=== Text block ===

DEAR HARRIETTE: I went through a very tough personal loss a few months ago and took bereavement leave from work for two weeks.
My boss and supervisors were wonderful and understanding, but my co-workers did not seem to understand at all.
I came back, and most of my co-workers seemed to be upset with me for being gone. It’s really like they resent me for leaving them to make up for my absence.
I’m extremely hurt, and I do not feel supported in my grief at all. How do I handle this?
DEAR NO EMPATHY: People who have never suffered loss sometimes lack the capacity to feel others’ pain. The very definition of empathy is one’s ability to understand and share the feelings of another.
It sounds like your colleagues were thinking about themselves, not you.
I hope you did thank them for having your back during your tender time, as that is you showing empathy for them. Besides that, you do not need to do anything else with them. Instead, create a network of support outside your job so that you do not feel alone as you continue to heal your heart.
You can also forgive them for not understanding what you are going through. That will make it easier for you to work with them every day and not feel hurt.

===

What you will do —
Please pick up the advice column above about returning from bereavement leave to resentful co-workers, and continue it after its last sentence.

=== Provided material ===

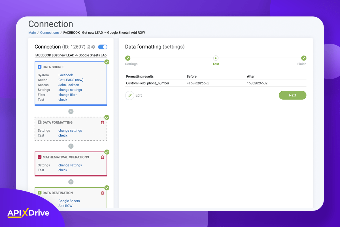Click the pencil Edit icon

click(x=130, y=95)
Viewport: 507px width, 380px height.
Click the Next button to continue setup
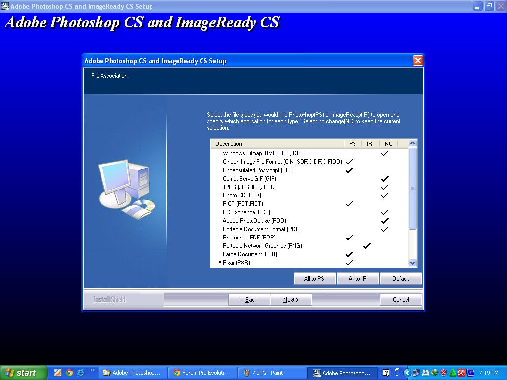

===

Response below —
Years ago, a young woman who worked for me lost her mother. She was absolutely devastated. I gave here time off and attempted to be supportive. One day she told me that my overtures and words of sympathy did not ring true for her. Her grief, she said, was so deep that my attempts to be there for her seemed insignificant.
I was trying to be there for her, and still I fell short. I appreciated her telling me how she felt. At that point, all that I could do was assure her that I wanted to offer whatever support she needed, yet I did not know how.
I asked her what I could do or say to help her. While she could not find the words to tell me, she said she appreciated me asking.
Sometimes grief runs so deep that those around you may be incapable of being good allies at the moment. That’s when professional grief support is likely in order.
DEAR HARRIETTE: My brother received an email from an unverified address offering him a “full-ride scholarship.” He started telling everyone about it immediately, but I did some research and could not find anything that proves that the offer is legitimate.
I tried to warn him about my suspicions, but he’s convinced that scholarship is the real deal.
I do not want him to be crushed. I also do not want him to keep telling people about the news so prematurely. He will not hear me at all. What should I do?
DEAR ILLEGITIMATE OFFER: What people think does not matter as much as what the reality is. Do your best to continue the investigation of this scholarship.
Track it down to find out from where it is coming and when the promised funds will arrive. Contact your brother’s college of choice and ask the financial aid office if they know of this source.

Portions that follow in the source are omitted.